- Gmina Trzeszczany Location within Poland
- Coordinates (Trzeszczany): 50°49′15″N 23°44′18″E﻿ / ﻿50.82083°N 23.73833°E
- Country: Poland
- Voivodeship: Lublin
- County: Hrubieszów
- Seat: Trzeszczany

Area
- • Total: 90.17 km^{2} (34.81 sq mi)

Population (2013)
- • Total: 4,548
- • Density: 50.44/km^{2} (130.6/sq mi)
- Website: http://www.trzeszczany.pl

= Gmina Trzeszczany =

Gmina Trzeszczany is a rural gmina (administrative district) in Hrubieszów County, Lublin Voivodeship, in eastern Poland. Its seat is the village of Trzeszczany, which lies approximately 11 km west of Hrubieszów and 95 km south-east of the regional capital Lublin.

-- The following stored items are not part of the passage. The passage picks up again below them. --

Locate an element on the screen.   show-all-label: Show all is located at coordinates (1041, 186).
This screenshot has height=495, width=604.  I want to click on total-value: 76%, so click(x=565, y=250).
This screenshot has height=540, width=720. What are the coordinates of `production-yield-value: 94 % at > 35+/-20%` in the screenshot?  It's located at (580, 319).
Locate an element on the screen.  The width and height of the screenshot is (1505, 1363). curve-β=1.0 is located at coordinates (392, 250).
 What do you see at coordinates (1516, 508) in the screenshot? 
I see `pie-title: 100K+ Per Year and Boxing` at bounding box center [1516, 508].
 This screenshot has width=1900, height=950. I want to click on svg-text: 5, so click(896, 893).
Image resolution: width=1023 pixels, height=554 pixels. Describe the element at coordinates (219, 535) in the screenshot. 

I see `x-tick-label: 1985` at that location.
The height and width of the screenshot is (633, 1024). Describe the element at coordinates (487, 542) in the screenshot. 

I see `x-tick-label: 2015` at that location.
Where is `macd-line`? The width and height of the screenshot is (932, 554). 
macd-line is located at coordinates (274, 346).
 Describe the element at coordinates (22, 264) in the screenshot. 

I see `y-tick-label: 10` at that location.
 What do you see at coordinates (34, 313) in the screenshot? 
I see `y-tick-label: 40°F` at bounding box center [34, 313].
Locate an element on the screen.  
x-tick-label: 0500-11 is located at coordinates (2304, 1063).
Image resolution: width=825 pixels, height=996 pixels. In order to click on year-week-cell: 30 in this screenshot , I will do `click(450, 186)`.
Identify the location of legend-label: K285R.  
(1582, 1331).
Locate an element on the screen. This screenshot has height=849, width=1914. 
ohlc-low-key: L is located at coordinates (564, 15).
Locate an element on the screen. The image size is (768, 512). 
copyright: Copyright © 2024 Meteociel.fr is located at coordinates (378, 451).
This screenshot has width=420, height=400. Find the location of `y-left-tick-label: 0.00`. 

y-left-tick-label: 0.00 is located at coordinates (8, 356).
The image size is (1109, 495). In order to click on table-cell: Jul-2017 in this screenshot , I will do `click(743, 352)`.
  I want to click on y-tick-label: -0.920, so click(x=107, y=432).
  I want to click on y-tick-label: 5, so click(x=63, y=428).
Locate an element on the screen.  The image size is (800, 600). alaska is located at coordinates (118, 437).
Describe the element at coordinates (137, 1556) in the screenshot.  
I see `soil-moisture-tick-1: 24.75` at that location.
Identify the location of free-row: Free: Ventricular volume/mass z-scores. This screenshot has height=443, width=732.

The gmina covers an area of 90.17 km2, and as of 2006 its total population is 4,641 (4,548 in 2013).

==Villages==
Gmina Trzeszczany contains the villages and settlements of Bogucice, Drogojówka, Józefin, Korytyna, Leopoldów, Majdan Wielki, Mołodiatycze, Nieledew, Ostrówek, Trzeszczany, Zaborce, Zadębce, Zadębce-Kolonia, Zagroble and Zamłynie.

==Neighbouring gminas==
Gmina Trzeszczany is bordered by the gminas of Grabowiec, Hrubieszów, Miączyn, Uchanie and Werbkowice.